> [Problem statement]: Write out the complete data exactly as written.

> [Excerpted records]:
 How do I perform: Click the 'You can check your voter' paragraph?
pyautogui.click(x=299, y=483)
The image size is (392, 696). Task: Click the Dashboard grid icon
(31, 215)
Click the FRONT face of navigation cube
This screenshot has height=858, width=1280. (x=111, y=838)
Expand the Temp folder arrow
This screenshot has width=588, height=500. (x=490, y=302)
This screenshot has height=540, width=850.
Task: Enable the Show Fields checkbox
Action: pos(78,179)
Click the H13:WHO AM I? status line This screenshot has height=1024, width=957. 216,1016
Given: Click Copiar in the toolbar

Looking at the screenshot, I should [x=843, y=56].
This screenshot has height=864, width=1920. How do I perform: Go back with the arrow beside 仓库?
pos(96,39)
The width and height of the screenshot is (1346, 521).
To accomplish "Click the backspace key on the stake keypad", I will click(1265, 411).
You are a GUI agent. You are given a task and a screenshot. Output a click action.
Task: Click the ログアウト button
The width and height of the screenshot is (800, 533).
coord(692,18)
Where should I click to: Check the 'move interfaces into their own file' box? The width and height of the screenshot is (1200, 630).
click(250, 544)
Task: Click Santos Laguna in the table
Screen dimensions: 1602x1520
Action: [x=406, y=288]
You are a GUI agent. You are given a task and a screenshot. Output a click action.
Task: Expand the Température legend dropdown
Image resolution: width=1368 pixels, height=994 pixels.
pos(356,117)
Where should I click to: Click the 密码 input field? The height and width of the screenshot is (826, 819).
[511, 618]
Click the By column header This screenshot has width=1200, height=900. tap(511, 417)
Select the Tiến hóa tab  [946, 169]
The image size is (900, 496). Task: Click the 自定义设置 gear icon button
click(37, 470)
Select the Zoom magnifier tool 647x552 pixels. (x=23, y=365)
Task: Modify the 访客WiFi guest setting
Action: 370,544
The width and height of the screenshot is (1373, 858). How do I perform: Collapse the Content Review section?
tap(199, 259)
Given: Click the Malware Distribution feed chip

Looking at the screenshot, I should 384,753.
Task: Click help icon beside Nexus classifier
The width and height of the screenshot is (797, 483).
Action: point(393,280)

> [Answer to the problem]:
 How do I perform: Click the 'You can check your voter' paragraph?
pyautogui.click(x=299, y=483)
The image size is (392, 696). Task: Click the Dashboard grid icon
(31, 215)
Click the FRONT face of navigation cube
This screenshot has height=858, width=1280. (x=111, y=838)
Expand the Temp folder arrow
This screenshot has width=588, height=500. (x=490, y=302)
This screenshot has height=540, width=850.
Task: Enable the Show Fields checkbox
Action: pos(78,179)
Click the H13:WHO AM I? status line This screenshot has height=1024, width=957. 216,1016
Given: Click Copiar in the toolbar

Looking at the screenshot, I should [x=843, y=56].
This screenshot has height=864, width=1920. How do I perform: Go back with the arrow beside 仓库?
pos(96,39)
The width and height of the screenshot is (1346, 521).
To accomplish "Click the backspace key on the stake keypad", I will click(1265, 411).
You are a GUI agent. You are given a task and a screenshot. Output a click action.
Task: Click the ログアウト button
The width and height of the screenshot is (800, 533).
coord(692,18)
Where should I click to: Check the 'move interfaces into their own file' box? The width and height of the screenshot is (1200, 630).
click(250, 544)
Task: Click Santos Laguna in the table
Screen dimensions: 1602x1520
Action: [x=406, y=288]
You are a GUI agent. You are given a task and a screenshot. Output a click action.
Task: Expand the Température legend dropdown
Image resolution: width=1368 pixels, height=994 pixels.
pos(356,117)
Where should I click to: Click the 密码 input field? The height and width of the screenshot is (826, 819).
[511, 618]
Click the By column header This screenshot has width=1200, height=900. tap(511, 417)
Select the Tiến hóa tab  [946, 169]
The image size is (900, 496). Task: Click the 自定义设置 gear icon button
click(37, 470)
Select the Zoom magnifier tool 647x552 pixels. (x=23, y=365)
Task: Modify the 访客WiFi guest setting
Action: 370,544
The width and height of the screenshot is (1373, 858). How do I perform: Collapse the Content Review section?
tap(199, 259)
Given: Click the Malware Distribution feed chip

Looking at the screenshot, I should 384,753.
Task: Click help icon beside Nexus classifier
The width and height of the screenshot is (797, 483).
Action: point(393,280)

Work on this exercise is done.